Initial stable release.

Protocol

• Network Time Security (RFC 8915) client implementing the full NTS-KE handshake (TLS 1.3, ALPN ntske/1, port 4460) followed by AEAD-protected NTPv4 (RFC 5905) over UDP/123.
• AEAD algorithms: AES-SIV-CMAC-256 (IANA ID 15, default) and AES-128-GCM-SIV (IANA ID 16), negotiated during NTS-KE.
• Cookie management: in-memory cookie jar with automatic refresh via ntsWarmCookies() when the pool is exhausted.

API

• ntsQuery({required NtsServerSpec spec, required int timeoutMs}) returns Future<NtsTimeSample> with server transmit time, round-trip duration, stratum, negotiated AEAD ID, and fresh cookie count.
• ntsWarmCookies({required NtsServerSpec spec, required int timeoutMs}) forces a fresh handshake and reports the number of cookies received.
• NtsError sealed class with eight typed variants (invalidSpec, network, keProtocol, ntpProtocol, authentication, timeout, noCookies, internal) for exhaustive pattern matching.

Implementation

• Cryptographic core implemented in Rust (rustls for TLS 1.3, aes-siv / aes-gcm for AEAD, ring for primitives).
• Bridged to Dart via flutter_rust_bridge 2.12.0 (pinned exactly to match the Rust crate's wire format).
• Bundled through the stable Native Assets API (hook/build.dart + native_toolchain_rust); no manual cargo invocation required from consumers.

Platform support

Android, iOS, macOS, Linux, Windows.
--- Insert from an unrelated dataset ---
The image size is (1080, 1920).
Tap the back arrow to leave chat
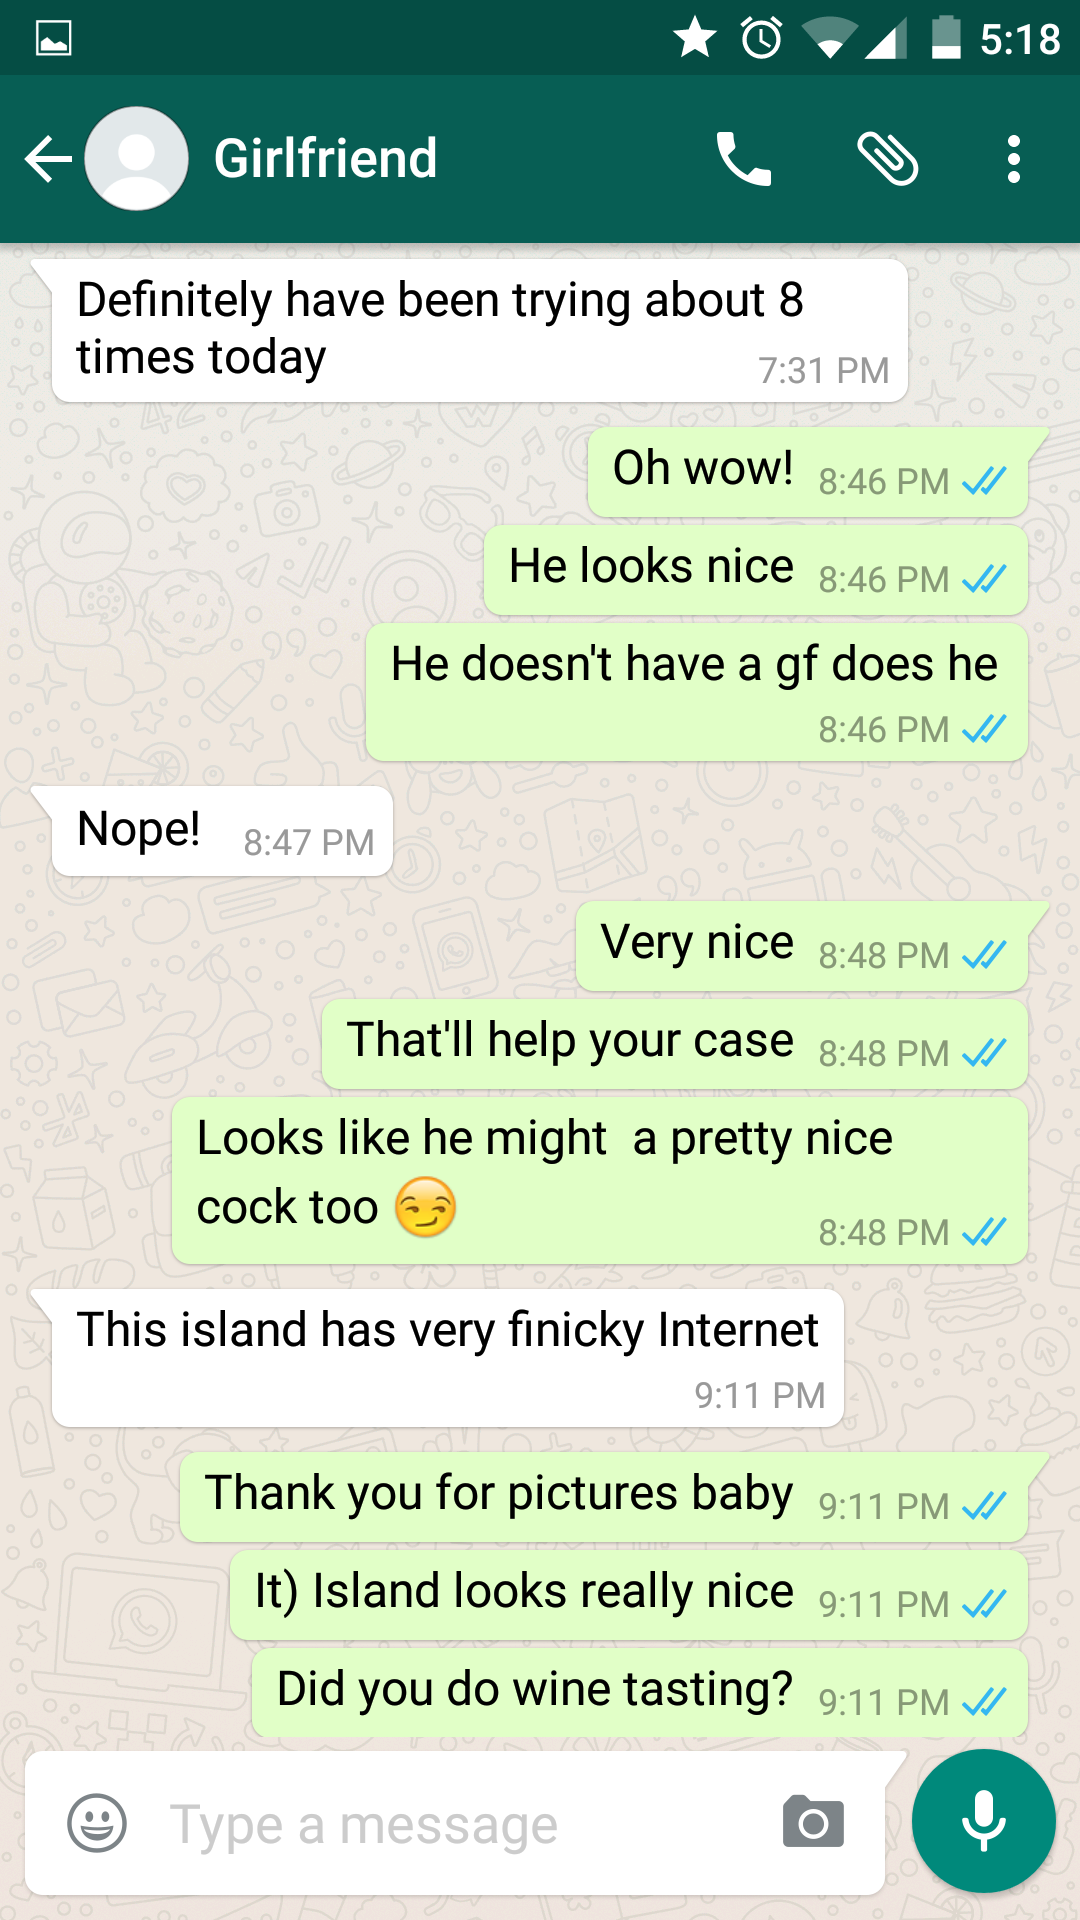point(48,159)
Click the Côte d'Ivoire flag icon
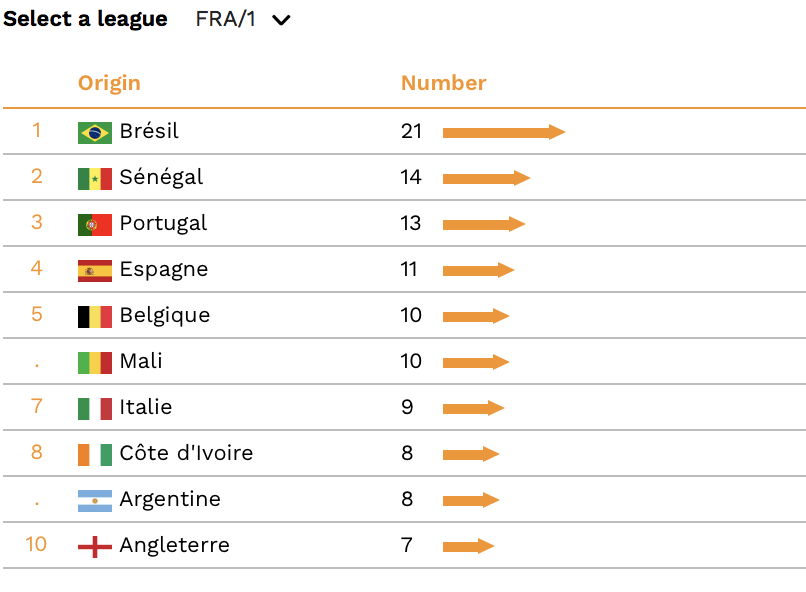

Web is not supported (no UDP socket primitive in the browser).

Build

• Default release builds use the log-strip Cargo feature, eliding info! / debug! / trace! format strings at compile time; warn! and error! survive for diagnostics.
• The verbose_logs user-define in pubspec.yaml opts into a debug build with full logging (including rustls protocol traces) for development.

Tooling

• tool/check_bindings.dart regenerates FRB bindings and fails CI if the committed Dart bindings or rust/src/frb_generated.rs drift from the generator output.
• CI matrix exercises both the declared SDK floor (Flutter 3.38.10 / Dart 3.10.9) and the pinned development version (Flutter 3.41.7 / Dart 3.11.5).

Requirements

• Dart ^3.10.0, Flutter >=3.38.0. The lower bound matches the hooks package (>=1.0.3) requirement.
• Native Assets API (stable since Flutter 3.24).